Namja albino itu meringis, merasakan perih yang menjalar di sekitar pipi kirinya, terasa panas. Sehun bisa memastikan bahwa pipinya terlihat jauh lebih merah dan mungkin terdapat bekas telapak tangan di sana. Salahkan saja mulutnya yang tidak bisa diam karena ia terlalu larut dalam pribadi orang lain. Terlebih lagi, Sehun baru di sekolah ini, baru tercatat sebagai siswa, dan baru bertemu dengan gadis yang memiliki masa lalu tidak menyenangkan seperti itu.

"Jangan ikut campur dengan urusanku, dasar albino mesum!"

Sehun tertegun. Menatap kosong punggung kecil si pelaku penampar yang berlari menjauh, yang sedetik sebelumnya sempat memberikan lirikan mata tajam tepat ke arahnya. Namun luka yang berpendar dalam sorot mata jernihnya tetap melintas, Sehun melihatnya.

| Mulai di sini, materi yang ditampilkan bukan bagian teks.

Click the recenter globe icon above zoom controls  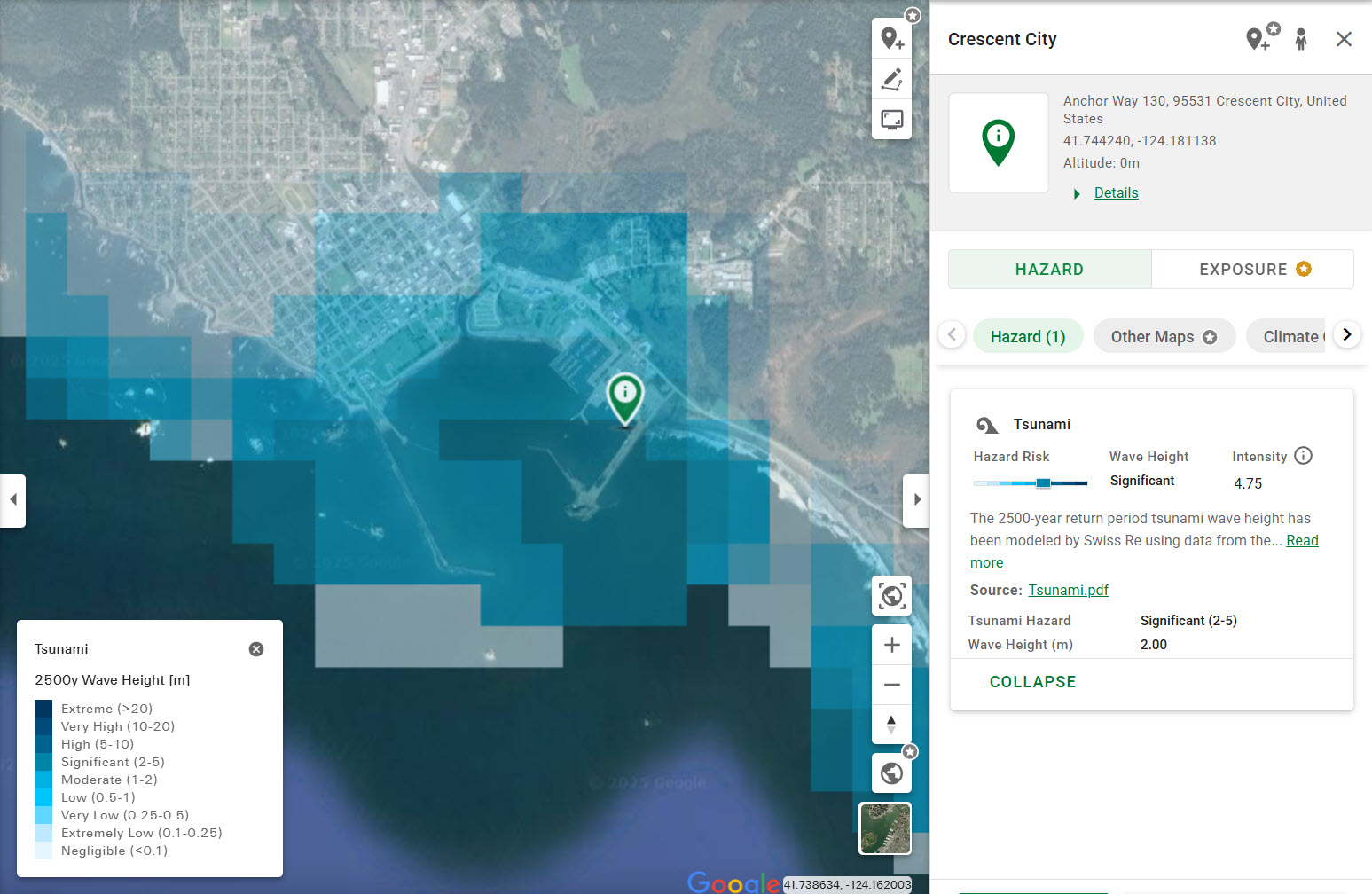[891, 596]
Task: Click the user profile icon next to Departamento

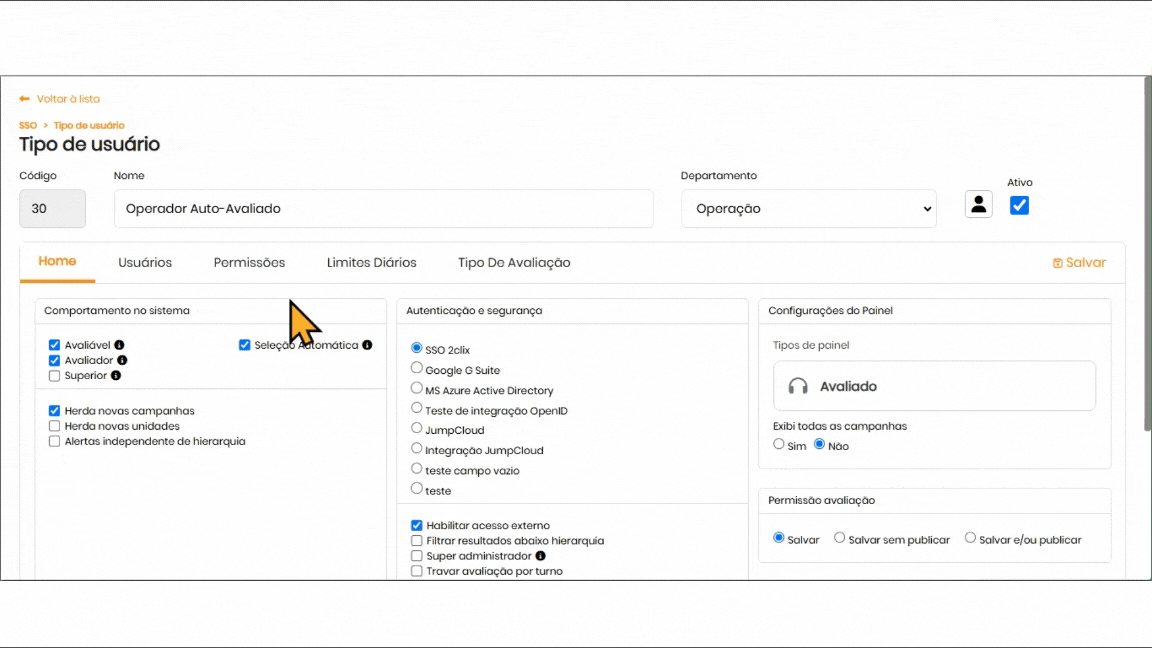Action: click(x=978, y=204)
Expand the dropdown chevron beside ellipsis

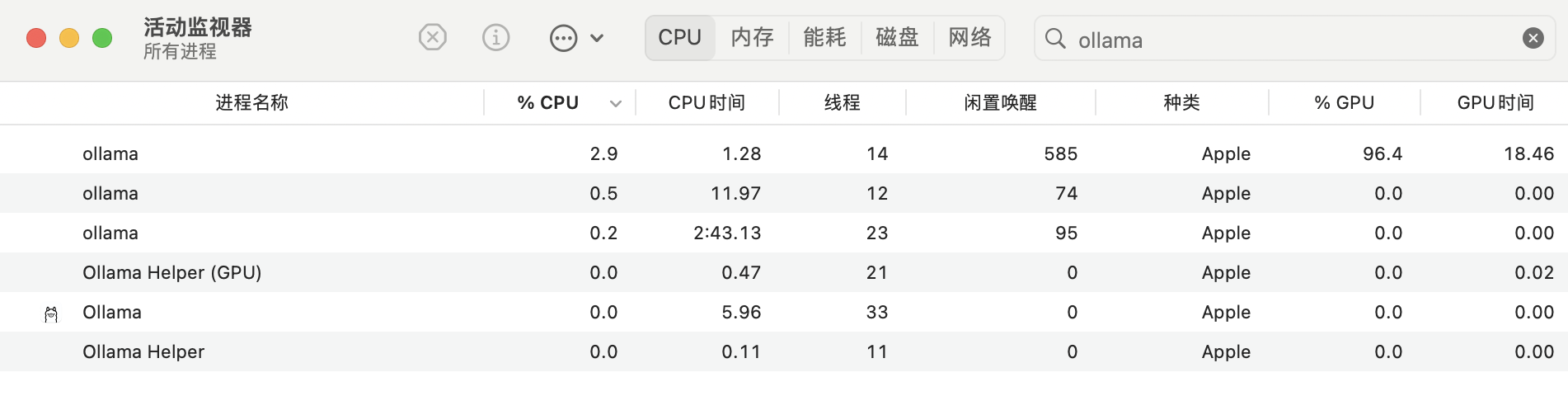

"Tch!" decak pemuda itu sebal, ia membenarkan tas di bahunya setelah itu berjalan pelan ke dalam koridor sekolah. "Merepotkan."

Sudah ditampar, diberi bonus dengan sebutan albino mesum pula. Ia kan hanya mengatakan kebenaran. Dengan memberi sedikit saran untuk keselamatan gadis itu. Seharusnya gadis itu berterima kasih padanya. Miris, memang.

Sungguh, menjadi seorang past reader sepertinya benar-benar merepotkan.

.

.


.

.

"Have a nice day, baby?"

Do Kyungsoo mendongak. Satu alisnya terangkat bingung begitu Park Chanyeol datang dan duduk tepat di sebelahnya, melingkarkan sebelah lengan di sekeliling bahu Kyungsoo dengan seenaknya hingga tubuh kecil itu tertarik sedikit. Ia menggerutu dalam hati, nafsu makannya mendadak hilang ketika namja tiang bermarga Park itu sudah mengganggunya. Waktu istirahat di kafetaria sekolah adalah waktu yang menyebalkan bagi Kyungsoo.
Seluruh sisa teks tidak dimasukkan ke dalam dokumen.